The reason that the urban poor are often left out of the equation is because the development paradigm began not as a movement to make cities more sustainable, but rather, to stop the spread of and reverse the process of urban sprawl. This movement, almost from inception was led by the middle and upper class. Susana Almanza, in her article, Removing the Poor through Land Use and Planning published in Race, Poverty and the Environment, asserts:

People of color, the poor, and the working poor were not at the table and thus, the impacts on these communities did not receive meaningful consideration. Urban planners and developers began developing the urban core as if people of color were not living in them. New zoning codes and policies were adopted to make room for the new urbanisism. Communities of color throughout the United States began to see condos, lofts, McMansions, and live/work buildings pop up in low-income and people of color neighborhoods. A tidal wave of gentrification began to engulf people of color communities.

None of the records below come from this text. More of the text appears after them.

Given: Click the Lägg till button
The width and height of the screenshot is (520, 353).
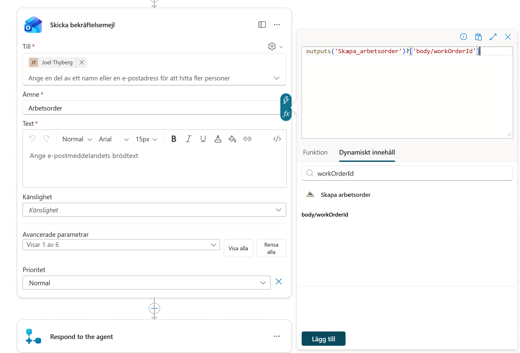Looking at the screenshot, I should [x=323, y=339].
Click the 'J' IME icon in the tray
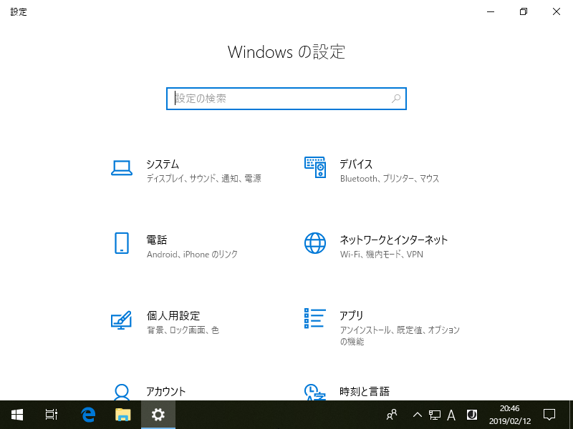Screen dimensions: 573x429 (x=471, y=415)
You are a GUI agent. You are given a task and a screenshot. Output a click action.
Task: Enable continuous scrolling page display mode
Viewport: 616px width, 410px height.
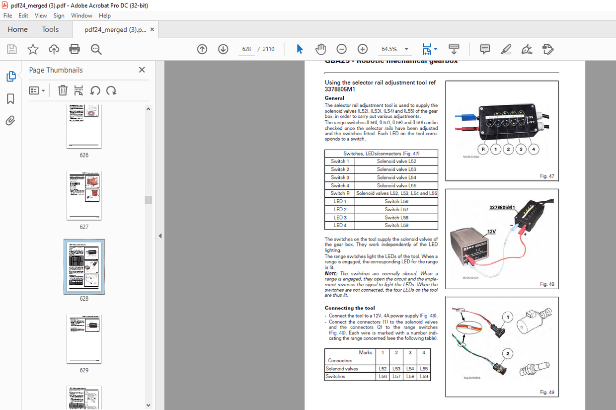click(x=454, y=49)
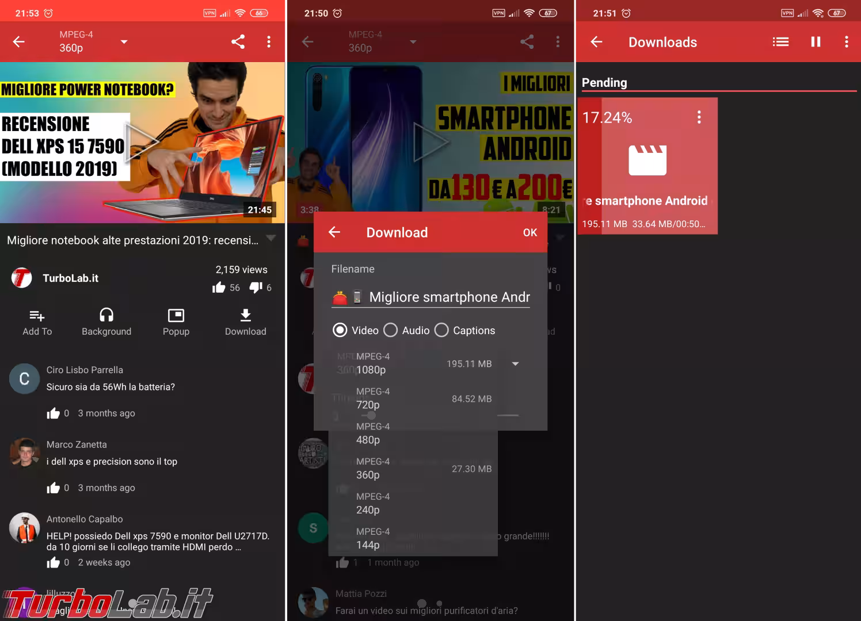Viewport: 861px width, 621px height.
Task: Open options menu on pending download card
Action: [699, 117]
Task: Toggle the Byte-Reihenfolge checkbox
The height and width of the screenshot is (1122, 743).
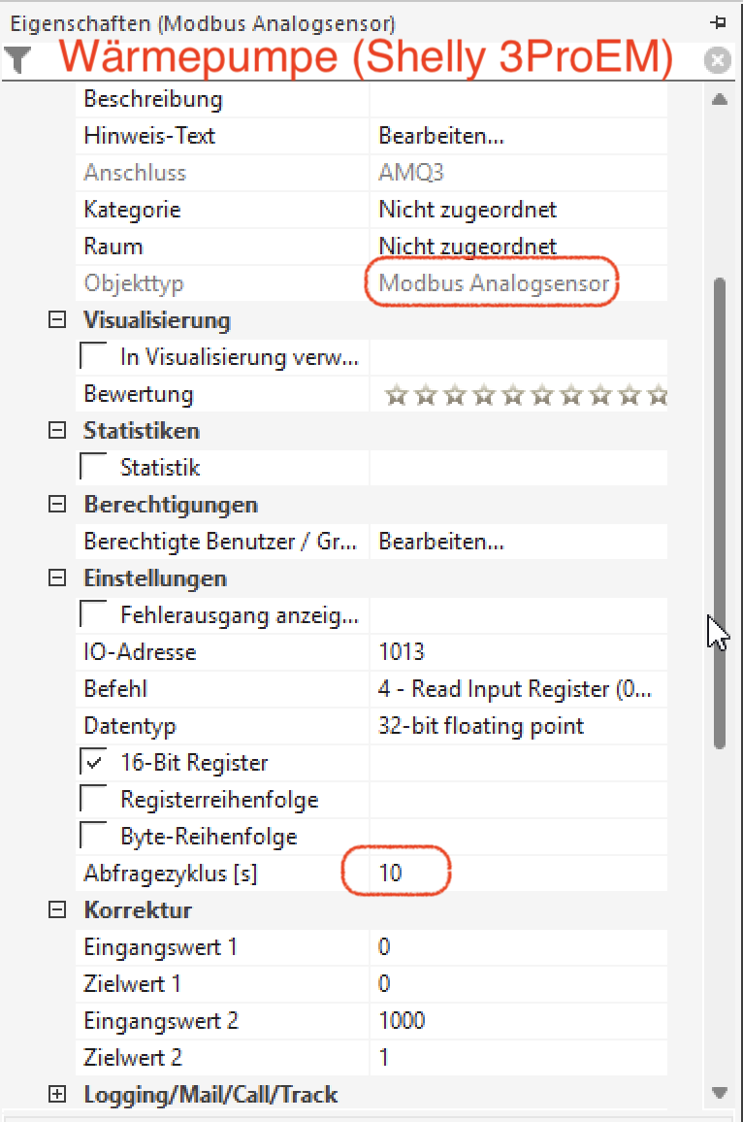Action: [95, 837]
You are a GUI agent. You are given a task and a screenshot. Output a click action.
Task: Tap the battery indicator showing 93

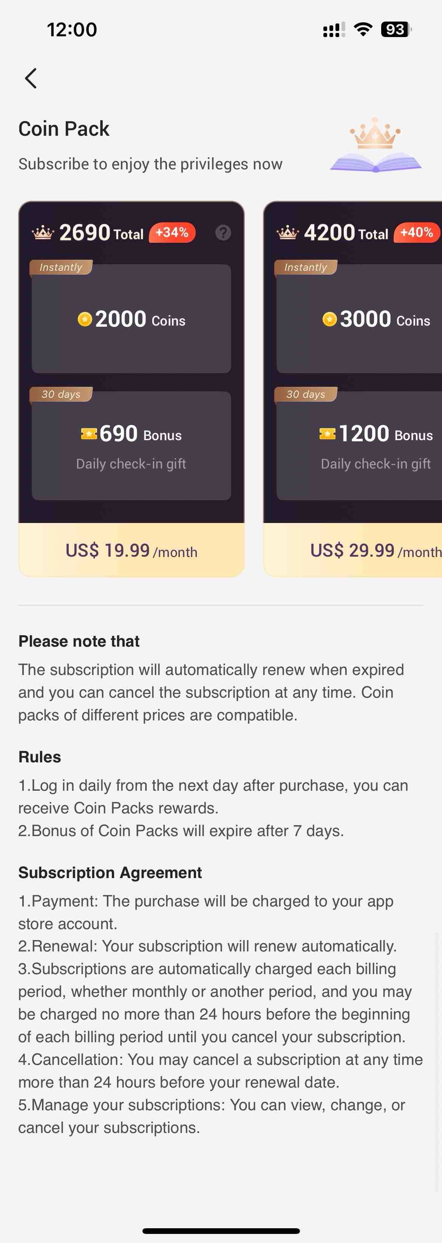pos(396,29)
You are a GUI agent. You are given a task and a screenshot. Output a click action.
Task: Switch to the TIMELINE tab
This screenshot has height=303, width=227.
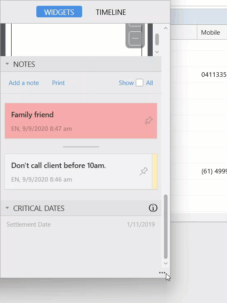coord(111,12)
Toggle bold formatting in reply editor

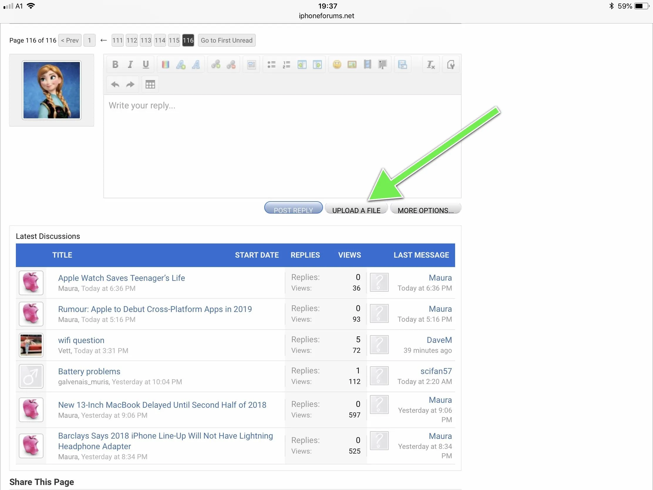point(115,64)
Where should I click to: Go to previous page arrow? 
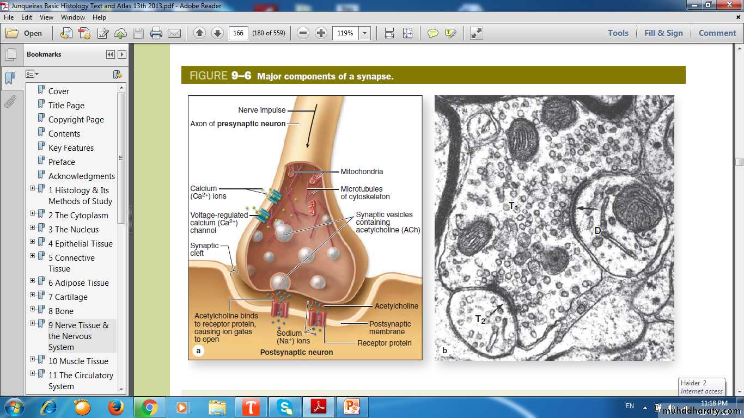pos(199,33)
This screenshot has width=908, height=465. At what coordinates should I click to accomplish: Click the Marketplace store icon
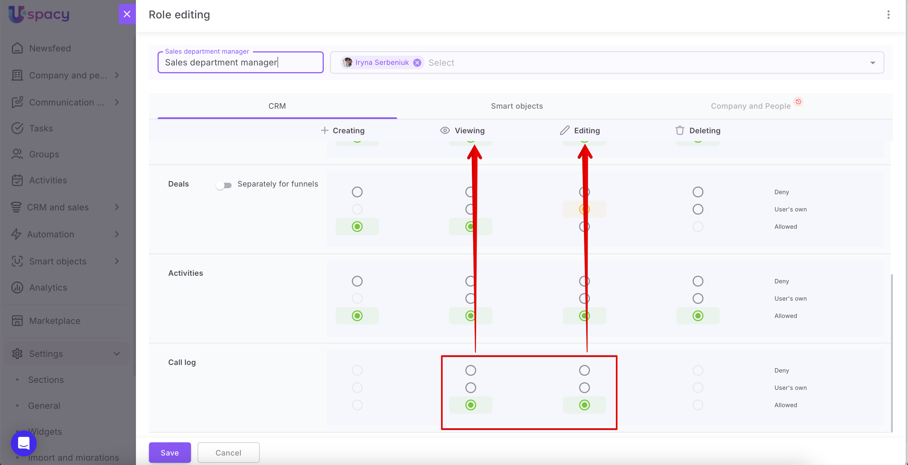(x=17, y=321)
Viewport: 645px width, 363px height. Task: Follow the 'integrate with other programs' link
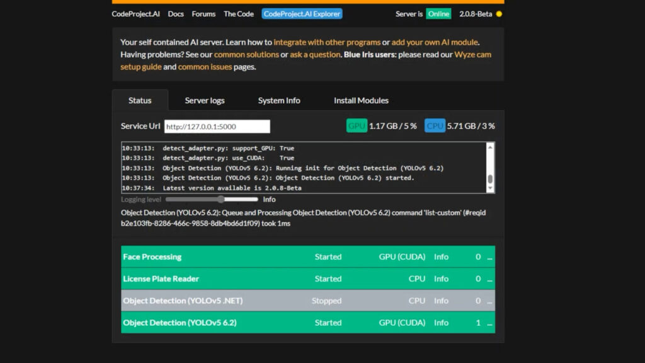coord(327,42)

Columbia Heights is but one example.

B. Jesse Clarke, editor of Race, Poverty and the Environment admits to me that the current system is doing nothing more than “greenwashing and smart development at the expense of established poor communities.” The solution, according to Clarke, is to put political power in the hands of the poor and communities of color who have historically been disenfranchised. In short, “it takes political power to win social and economic rights for communities of color and low income people”, a power which often takes a backseat while we figure out the next project that will make us feel good about ourselves.

The fundamental issue is that the green movement is perceived as, and in many ways actually is, a movement of the elite, or rather, to be less critical, a movement that is, more often then not, led by those who have the ability and the time to care. If we are to move beyond just feeling good about ourselves because we recycle, reuse and reduce and towards developing communities, the urban poor, the residents of these neighborhoods MUST be at the forefront and we MUST work towards their political rights and their power. Unfortunately, the poor often don’t have the means or ends to participate, just as they do not have the means to shop at Trader Joe’s or buy organic products.

If the people most impacted by environmental degradation are not considered, then green projects ultimately fail in their goal of sustainability. We must make sure that our good intentions result in good deeds which benefit the poor rather then making their communities unlivable.